BEGIN
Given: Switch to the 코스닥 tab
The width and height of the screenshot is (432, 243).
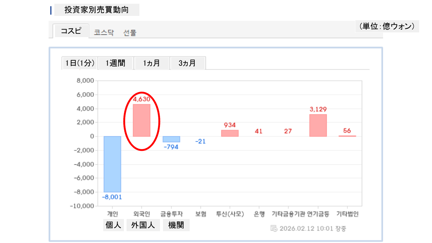Looking at the screenshot, I should [x=104, y=33].
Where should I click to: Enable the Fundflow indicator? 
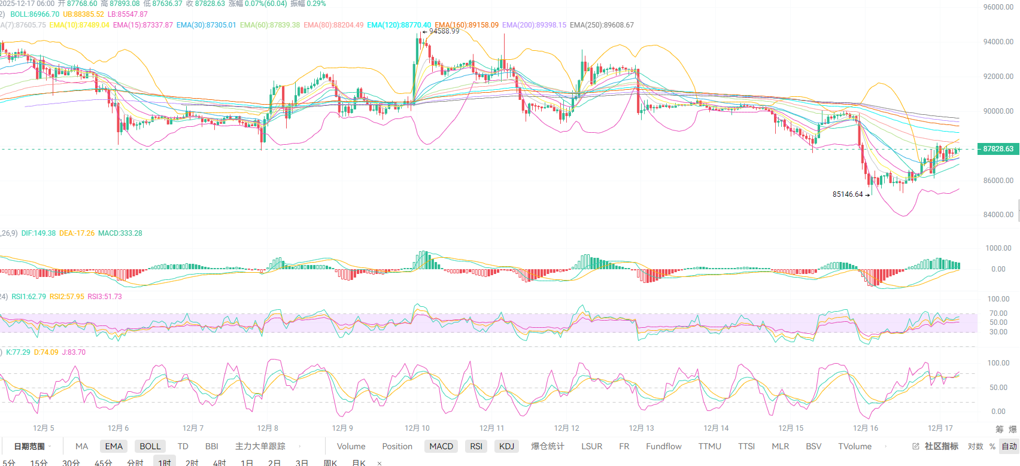click(663, 446)
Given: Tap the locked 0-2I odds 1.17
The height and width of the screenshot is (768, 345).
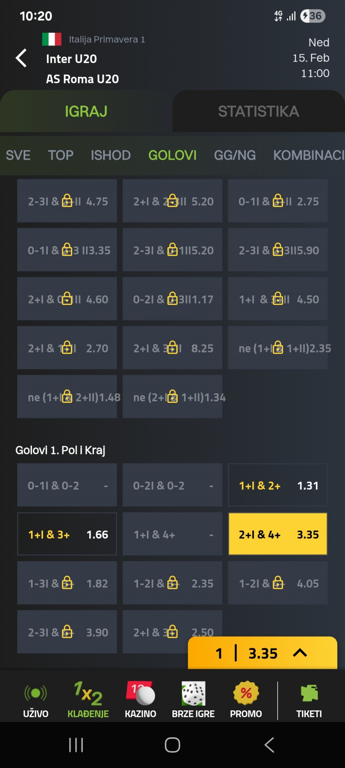Looking at the screenshot, I should click(x=173, y=299).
END
» **Exercise**
All of the material should be reproduced exactly, apart from the pictures.

» **Solution to the problem**
Given: Switch to the 코스닥 tab
The width and height of the screenshot is (432, 243).
Looking at the screenshot, I should [x=104, y=33].
Where should I click to: Enable the Fundflow indicator? 
click(663, 446)
Given: Tap the locked 0-2I odds 1.17
The height and width of the screenshot is (768, 345).
Looking at the screenshot, I should click(x=173, y=299).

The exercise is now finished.